Exercise instructions
a: In the forum thread on WellSolve horse feeds, how much does a bag of WellSolve LS cost?
b: Please write out a passage from the forum thread on WellSolve horse feeds word for word. Begin at the words "## roxy's_mom (Dec" and stop after "from them soon.".

Start Reading text

# Purina Mills WellSolve Low Starch and WellSolve Weight Control....



## roxy's_mom (Dec 28, 2008)

Hello all! I was flipping through one of my horse magazines that I get and saw an ad for the Purina Mills WellSolve Low Starch feed. It's formulated for carbohydrate-sensitive horses. Purina Mills also makes the WellSolve Weight Control for horses who are over weight and need help maintaining a certain weight. I went onto their website for more info and it sounds like something I may need to look into for my one little girl who's slightly over weight and my other little girl who needs help maintaining her weight to help prevent another attack of laminitis that I've just recently been able to keep under control with an herbel blend from England. I emailed Purina for more help and info, so I hope to hear from them soon.

I was wondering if anyone else has heard of these two products or has used either one and what your thoughts of them were. The only problem I found was that their feeding calculator doesn't go low enough weight wise to adjust for feeding minis.

Here's their website if anyone's interested in reading more info on either product: www.wellsolveequine.com

Thanks for any help!

HERE'S THE RESPONSE I GOT FROM PURINA TODAY!!

*Miniature horses, as you well know, are very efficient little animals. Excess weight and increased risk of founder sure go hand-in-hand so it is important to keep them in a moderate body condition. This requires restricting intake of feed and hay or pasture and providing regular exercise if at all possible. WellSolve products can be fed to miniature horses. *

Recommended daily feeding rates would be as follows (choose either L/S or W/C and feed with hay):

WellSolve L/S (Low Starch) feed and what amount of Hay should be fed:

200 lb horse: 1.5 lbs of feed and 2 lbs of hay

300 lb horse: 2.25 lbs of feed and 3 lbs of hay

WellSolve W/C (Weight Control) feed and what amount of Hay should be fed:

200 lb horse: 1.0 lbs of feed and 2 lbs of hay

300 lb horse: 1.5 lbs of feed and 3 lbs of hay

These feeding rates would maintain current body condition with L/S but would cause weight loss with W/C. If you want to use W/C to maintain the proper weight once they lose down to that level, you would increase W/C by .5 - 1.5 lb per day, depending on the weight of the horse. These feeding rates will meet their nutritional requirements. They are estimates and individual horses may require adjustment by as much as 10% or so up or down so watch body condition and adjust accordingly.

I would recommend making any changes to the diet very gradually and divide the daily ration into as many smaller meals through the day as possible. Two meals would be the very minimum but three or four smaller meals help sensitive horses manage a smoother glucose and insulin level throughout the day.

Thanks for reading!

Becky M.


----------



## JourneysEnd (Dec 29, 2008)

I've been feeding the WellSolve LS for about a month now. Really can't tell anything yet.

I was feeding the Platform feed, but you have to feed so much of that to get the proper nutrients.

It's expensive though. Running $26 a bag. I'm hoping I can control the weight on a couple of easy keepers without having to add a lot of supplements.

Anybody else using ?


----------



## babygoose (Dec 29, 2008)

End Reading text
Start Information provided

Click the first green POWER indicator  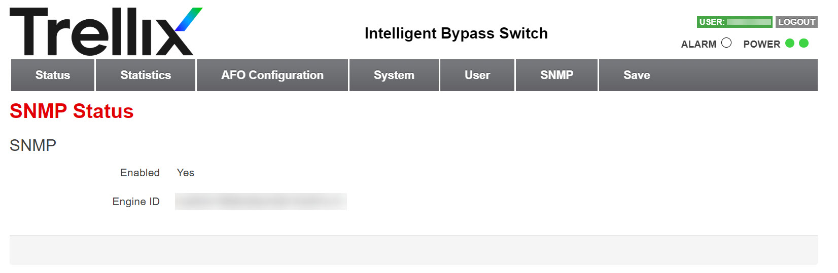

End Information provided
Start Information provided

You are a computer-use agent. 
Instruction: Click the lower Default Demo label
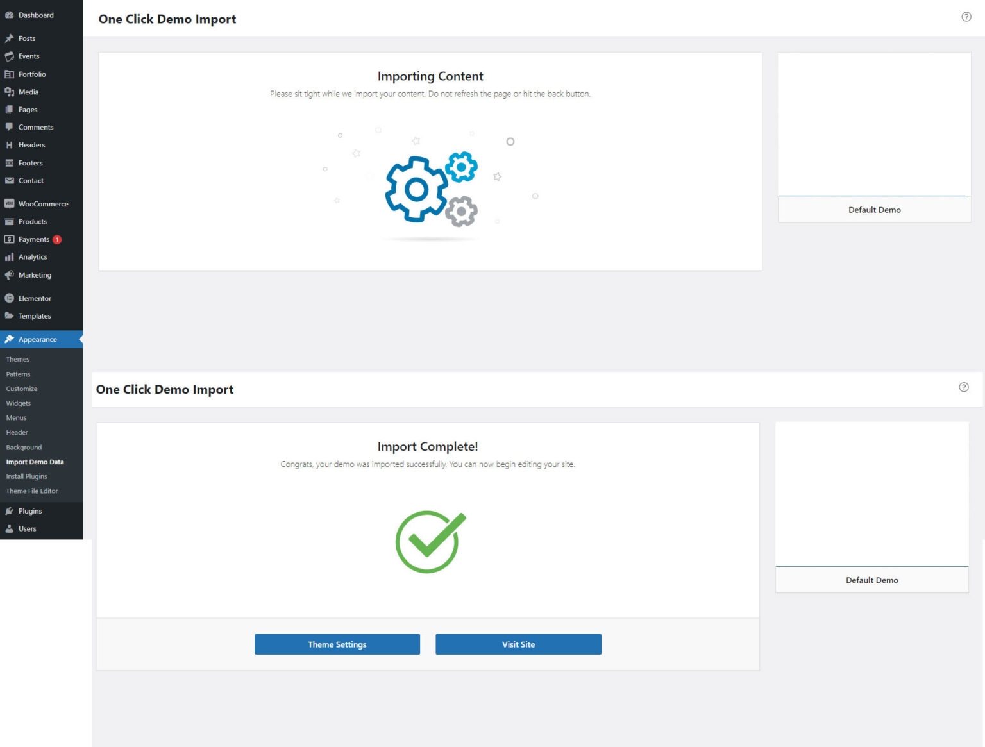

End Information provided
Start Information provided

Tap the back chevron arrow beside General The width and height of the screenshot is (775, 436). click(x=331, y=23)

End Information provided

Final answers
a: $26 a bag.

b:
## roxy's_mom (Dec 28, 2008)

Hello all! I was flipping through one of my horse magazines that I get and saw an ad for the Purina Mills WellSolve Low Starch feed. It's formulated for carbohydrate-sensitive horses. Purina Mills also makes the WellSolve Weight Control for horses who are over weight and need help maintaining a certain weight. I went onto their website for more info and it sounds like something I may need to look into for my one little girl who's slightly over weight and my other little girl who needs help maintaining her weight to help prevent another attack of laminitis that I've just recently been able to keep under control with an herbel blend from England. I emailed Purina for more help and info, so I hope to hear from them soon.